The Trustee, through his complaint, sought to recover alleged subsequent transfers made to Bordier & Cie, a Swiss private bank specializing in asset management and securities trading. The subsequent transfers were allegedly derived from investments with BLMIS made by other funds, including: Fairfield Sentry Limited.
In its motion to dismiss, Bordier & Cie argued that a safe harbor bars the Trustee’s recovery of this transfer; that the Trustee has failed to allege that Bordier & Cie holds BLMIS customer property; and that the Trustee has improperly used “adoption by reference”.
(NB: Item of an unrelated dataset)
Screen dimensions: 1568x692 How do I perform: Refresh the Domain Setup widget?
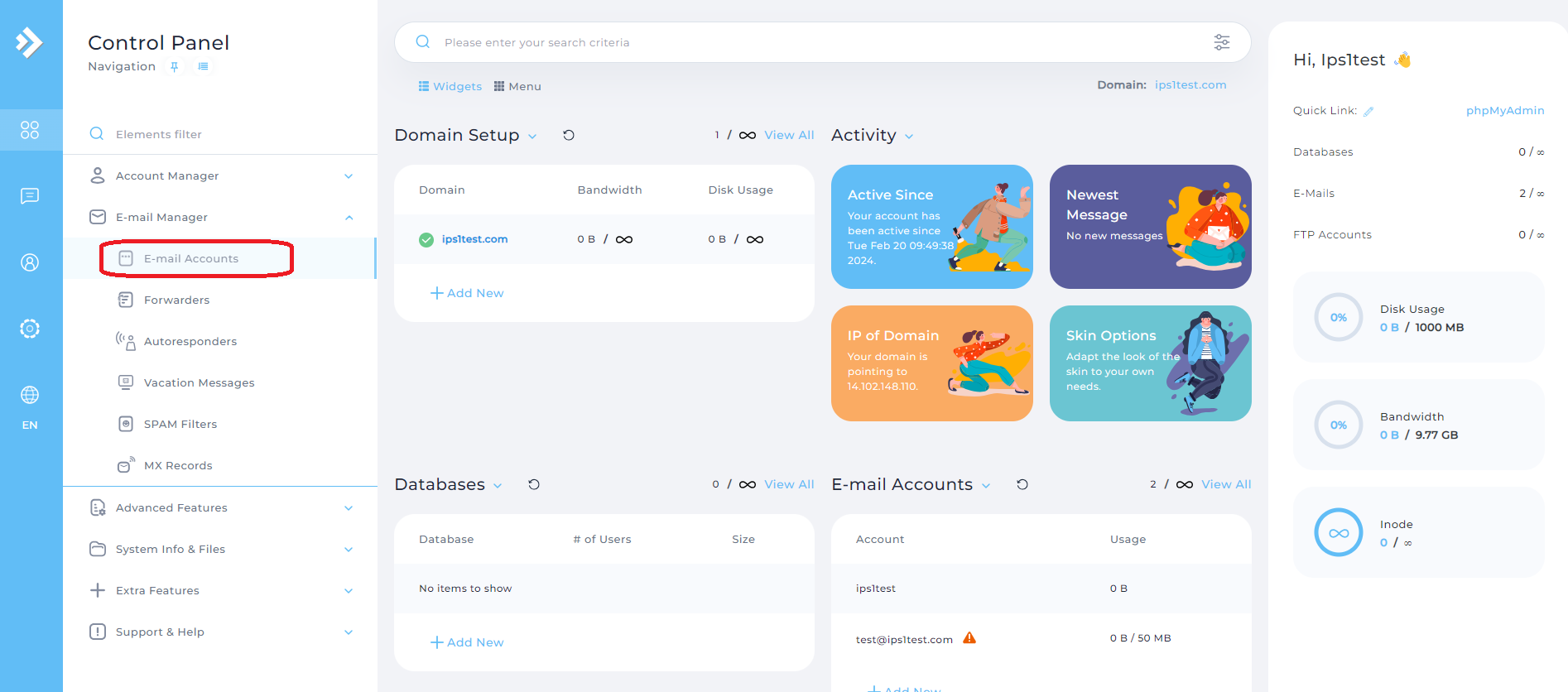tap(569, 136)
The Court found that the Trustee pleaded the avoidability of the initial transfer (from BLMIS to Fairfield Sentry) by “adopting by reference” the entirety of the complaint filed against Fairfield Sentry in adversary proceeding 09-1239.
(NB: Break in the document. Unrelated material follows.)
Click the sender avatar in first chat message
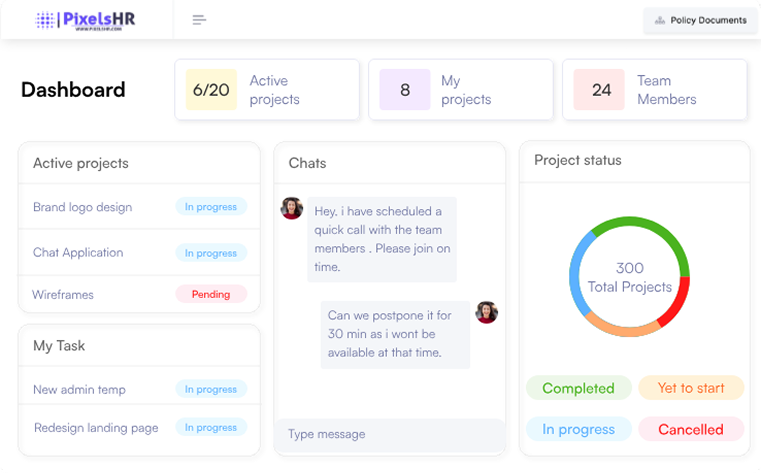761x473 pixels. 292,208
The Court held that the pleadings filed in the “same action” may be properly “adopted by reference” in other pleadings in that action. It concluded that the incorporation of the Fairfield Sentry complaint by reference did not prejudice the interests of Bordier & Cie.
The Court further ruled that the safe harbor defense is a defense to the avoidance of initial transfers and not that of subsequent transfers. The safe harbor under § 546(e) allows the Trustee to avoid and recover only intentional fraudulent transfers under § 548(a)(1)(A), made within two years of the filing date: the transferee must have had actual knowledge of BLMIS’s Ponzi scheme, or more generally, “actual knowledge that there were no actual securities transactions being conducted.” The Court determined that the Trustee cannot clawback subsequent transfers if the safe harbor defense is applicable to the initial transfer.
The Court found that the Trustee’s Fairfield Sentry Complaint is replete with allegations that Fairfield Sentry had actual knowledge that BLMIS was not trading securities and therefore it does not have the benefit of the safe harbor defense. Moreover, the Court held that § 546(e) is inapplicable to subsequent transferees and disallowed Bordier & Cie to raise a safe harbor defense. The Court dismissed Bordier & Cie’s 12(b)(6) motion after finding that the Trustee’s complaint contained sufficient factual matter, to state a claim to relief that is plausible on its face.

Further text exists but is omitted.